Her husband and co-owner of The Royal Hibiscus Hotel, Chief Segun Adeniyi (Jide Kosoko), is distracted with impending bankruptcy and its attendant consequences – mainly the loss of the hotel. Both play their roles as an ageing couple to perfection, with petty squabbles and romantic banter which leave little to the imagination.

The film’s main attribute is the crafting of all aspects of the film – from the casting of roles, e.g. the hotel receptionist, Chika (Lala Akindoju), turning a minor role into a memorable one that elicited applause every time she was on the prowl for a ‘manhandle’; to comic, romantic banter between Ope’s parents, with the gracefully ageing mother and wife being as spritely and flirtatious as a young wife.

On display too, is the Nigerian sense of grandeur, dignity and self-assurance through the hyperbolic naming of the hotel – The Royal Hibiscus Hotel. In traditional parlance, it is not a flight of fancy; it is about taking pride in one’s achievement, no matter how insignificant it may seem to onlookers.
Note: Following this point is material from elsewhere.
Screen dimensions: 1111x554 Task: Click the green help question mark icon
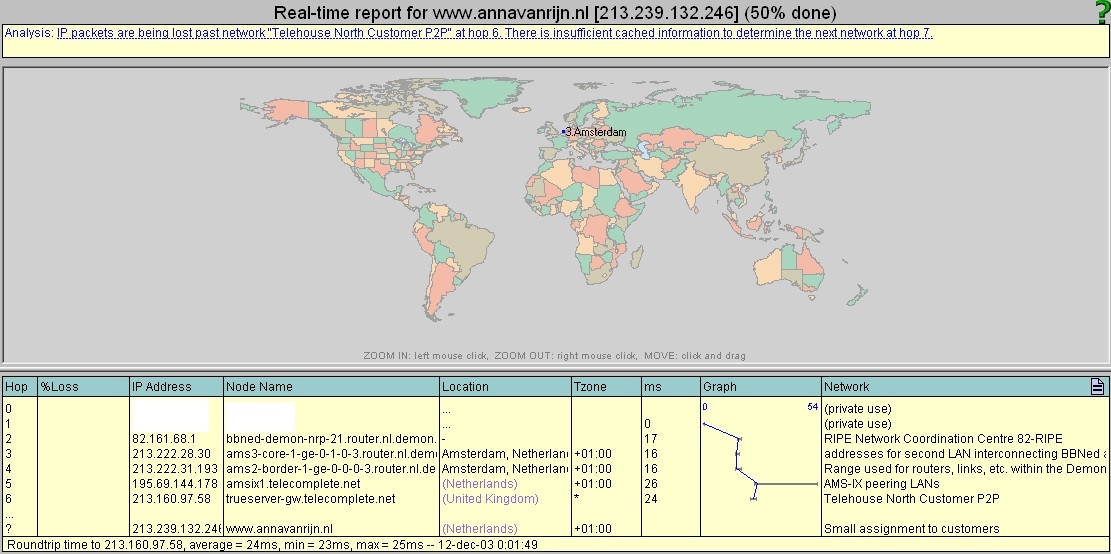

The Royal Hibiscus Hotel is deftly handled by director Ishaya Bako and succeeds on almost every level; where each character, scene, costume and bit of humour merge to make the film enjoyable and memorable. It also wears a badge of global excellence, by being one of the three recognised movies from Africa at the Toronto International Film Festival (TIFF). The other two were from South Africa and Senegal, with major support from Europe.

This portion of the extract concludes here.